* _Exercise 1_
Print everything in the court opinion from "Altshuler Genealogical Service" down to "follow, we affirm.", word for word.
* _Exercise 2_
Please translate this sentence from the court opinion into Spanish: "Within one month after she had allegedly signed the letter, Mrs. Duggan died."
* _Exercise 3_
According to the court opinion, on what date did Amanda Sasseville die?

═══ Text passage ═══

Altshuler Genealogical Service v. Farris

Brock, J.

This is a contract action in which the plaintiff, Alt*99shuler Genealogical Service, a Massachusetts domiciliary, brought suit against Harry O. B. Farris, the administrator of a California decedent’s estate, in New Hampshire to collect money allegedly owed under a service agreement. As a basis for jurisdiction, the plaintiff invoked the New Hampshire long-arm statute, RSA 510:4, I. The sole issue on appeal is whether the Superior Court (Dalianis, J. ) erred in dismissing the plaintiff’s action for lack of in personam or quasi in rem jurisdiction. For the reasons that follow, we affirm.

On November 21, 1979, Amanda Sasseville, a New Hampshire domiciliary, died intestate leaving a sizeable estate. The plaintiff researched Sasseville’s ancestry and found two additional, previously unknown, heirs. In March 1980, the plaintiff wrote a letter to Muriel Duggan, one of the newly found heirs, notifying her that she might be an heir to an estate, and informing her that for an assignment of two-fifths of her interest in the estate, the plaintiff would disclose to her the name and location of the estate, prepare the genealogical chart, and obtain the necessary vital records. The letter also indicated that the plaintiff would employ, at its own expense, “an attorney or law firm at the situs of the estate to represent us in this matter.” The letter was allegedly countersigned by Mrs. Duggan, witnessed by her husband, and returned to the plaintiff.

Thereafter, the plaintiff began gathering the information needed to prove Mrs. Duggan’s interest in the Sasseville estate. Within one month after she had allegedly signed the letter, Mrs. Duggan died. Meanwhile, the plaintiff hired a New Hampshire attorney to “present [proof] to [t]he administrator [of the Sasseville estate] and subsequently to the Court.” Mrs. Duggan was subsequently accepted as a proper heir of the Sasseville estate by the Hillsborough County Probate Court and, as a result, her estate became entitled to over $11,000.

═══ Given records ═══

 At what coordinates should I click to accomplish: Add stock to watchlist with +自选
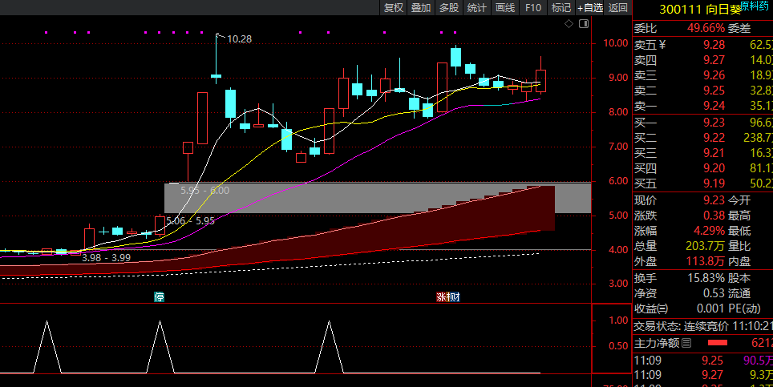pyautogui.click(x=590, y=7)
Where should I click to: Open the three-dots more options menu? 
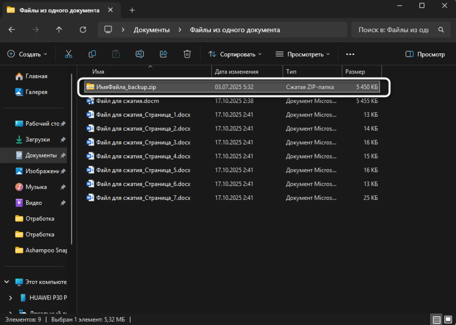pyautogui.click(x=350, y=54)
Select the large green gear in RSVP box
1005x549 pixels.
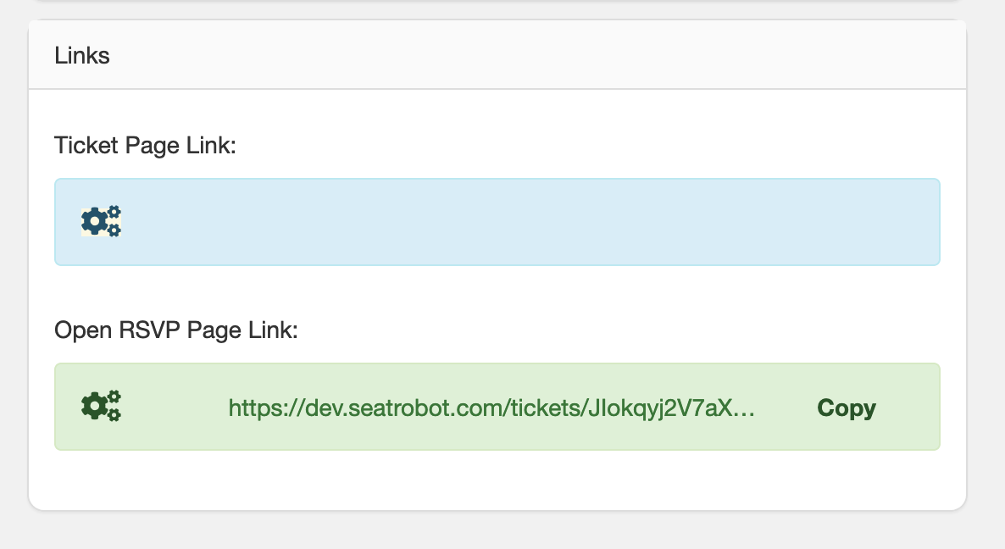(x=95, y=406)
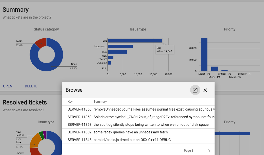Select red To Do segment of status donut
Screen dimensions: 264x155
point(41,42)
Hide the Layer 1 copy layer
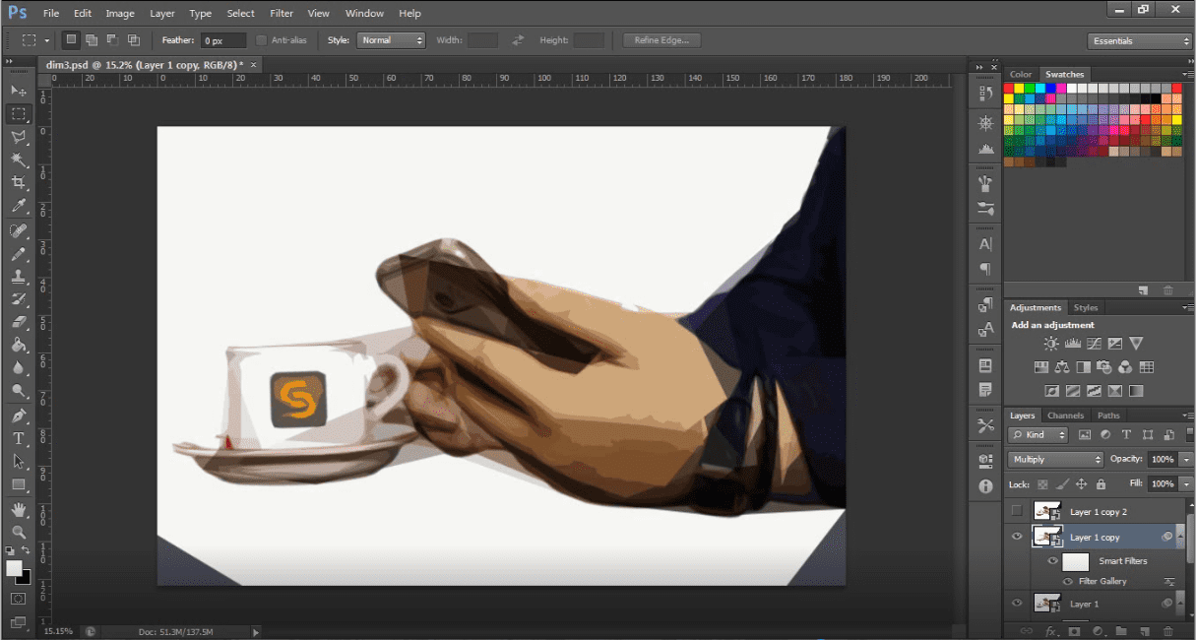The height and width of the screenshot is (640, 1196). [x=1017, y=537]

═══
═══ Given records ═══

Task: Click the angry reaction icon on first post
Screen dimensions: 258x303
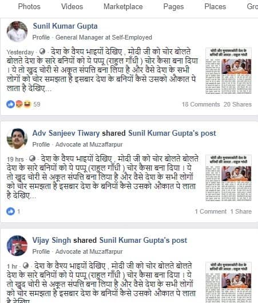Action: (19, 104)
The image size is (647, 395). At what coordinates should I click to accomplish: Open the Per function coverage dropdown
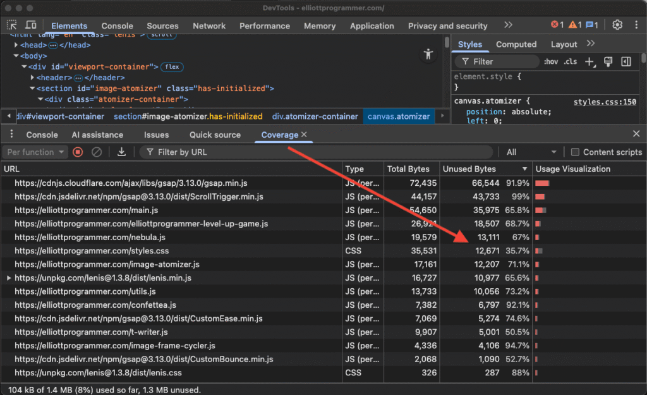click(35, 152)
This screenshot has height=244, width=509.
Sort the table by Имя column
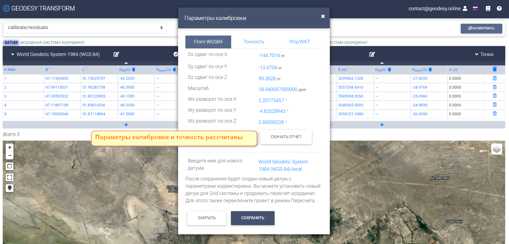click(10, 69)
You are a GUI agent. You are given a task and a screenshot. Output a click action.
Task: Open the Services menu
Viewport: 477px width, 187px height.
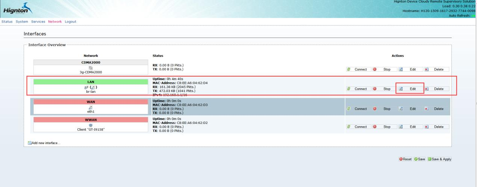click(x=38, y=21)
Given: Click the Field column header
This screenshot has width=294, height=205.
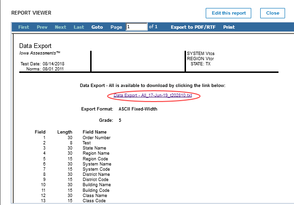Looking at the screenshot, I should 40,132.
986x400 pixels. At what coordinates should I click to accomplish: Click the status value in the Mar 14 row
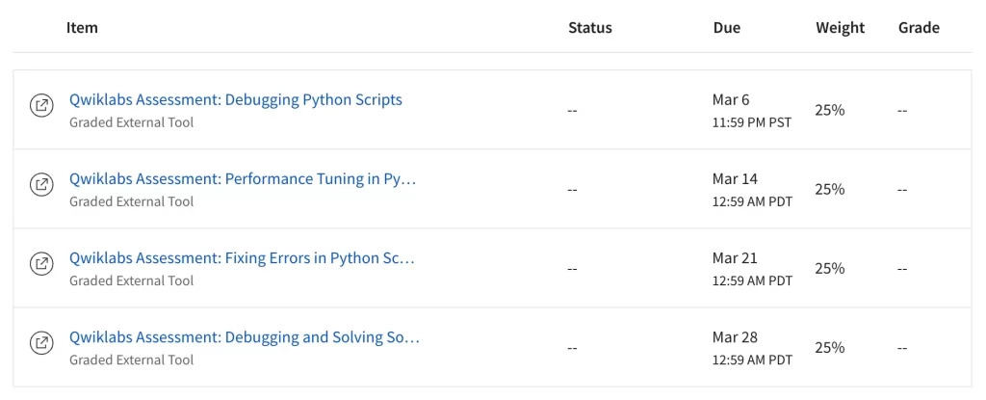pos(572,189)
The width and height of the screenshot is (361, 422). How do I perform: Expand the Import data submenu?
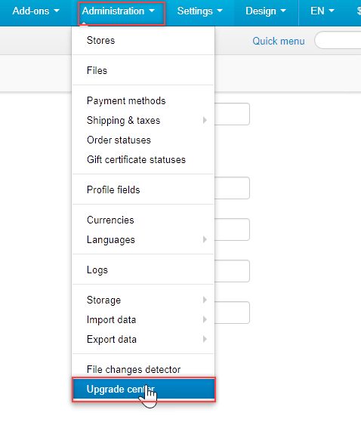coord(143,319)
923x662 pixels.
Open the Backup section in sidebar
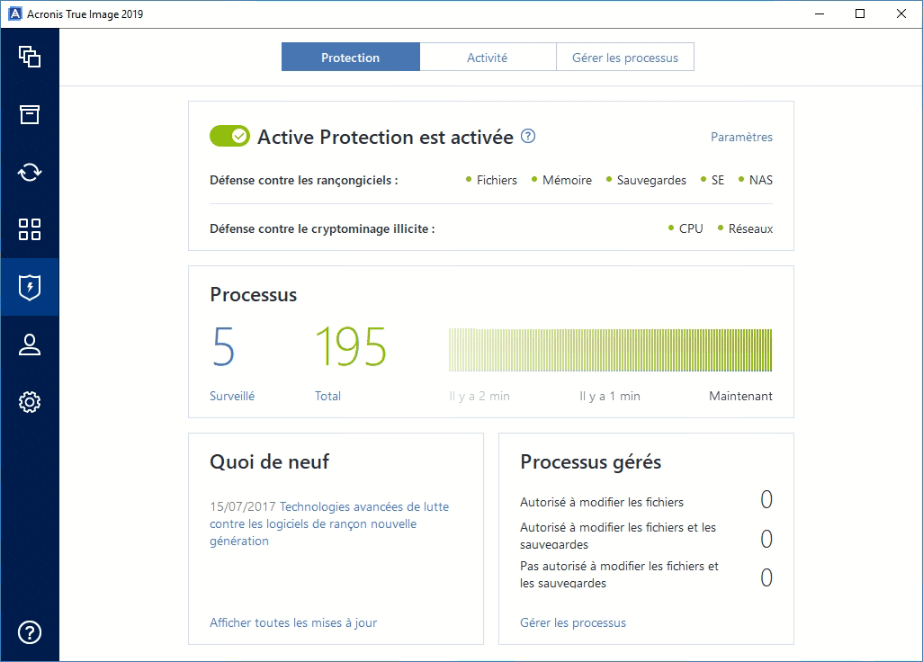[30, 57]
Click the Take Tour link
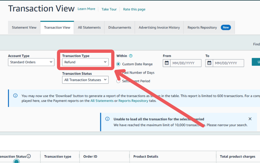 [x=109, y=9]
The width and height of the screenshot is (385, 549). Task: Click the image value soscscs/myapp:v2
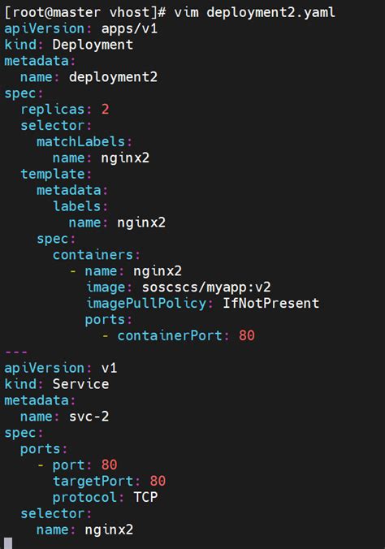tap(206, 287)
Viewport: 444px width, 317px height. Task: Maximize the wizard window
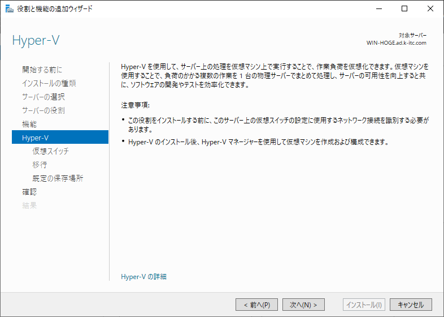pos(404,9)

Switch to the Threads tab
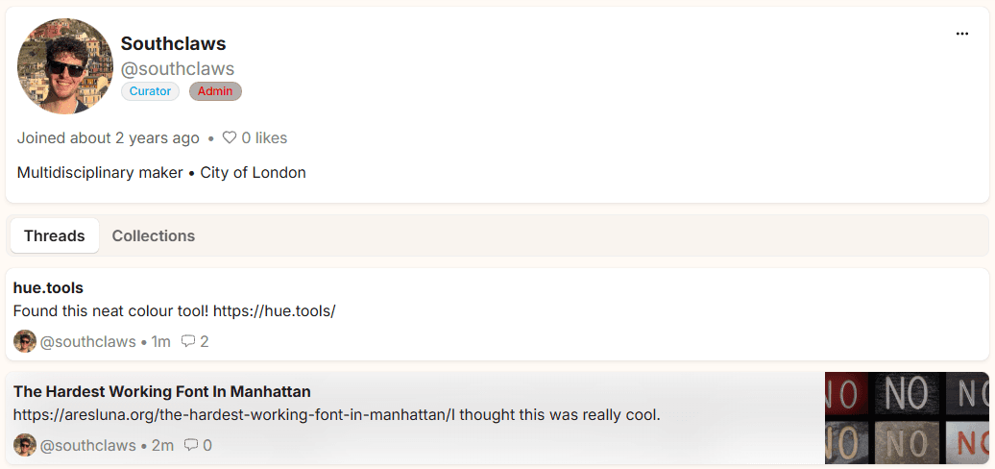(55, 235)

═══
═══ Given records ═══

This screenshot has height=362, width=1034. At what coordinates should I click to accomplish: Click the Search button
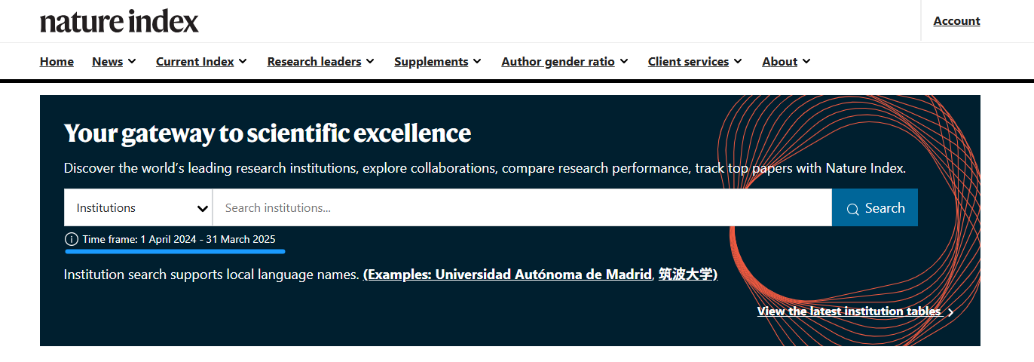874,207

═══

* _Exercise result 1_
Altshuler Genealogical Service v. Farris

Brock, J.

This is a contract action in which the plaintiff, Alt*99shuler Genealogical Service, a Massachusetts domiciliary, brought suit against Harry O. B. Farris, the administrator of a California decedent’s estate, in New Hampshire to collect money allegedly owed under a service agreement. As a basis for jurisdiction, the plaintiff invoked the New Hampshire long-arm statute, RSA 510:4, I. The sole issue on appeal is whether the Superior Court (Dalianis, J. ) erred in dismissing the plaintiff’s action for lack of in personam or quasi in rem jurisdiction. For the reasons that follow, we affirm.

* _Exercise result 2_
En el plazo de un mes después de haber firmado supuestamente la carta, la señora Duggan murió.

* _Exercise result 3_
November 21, 1979.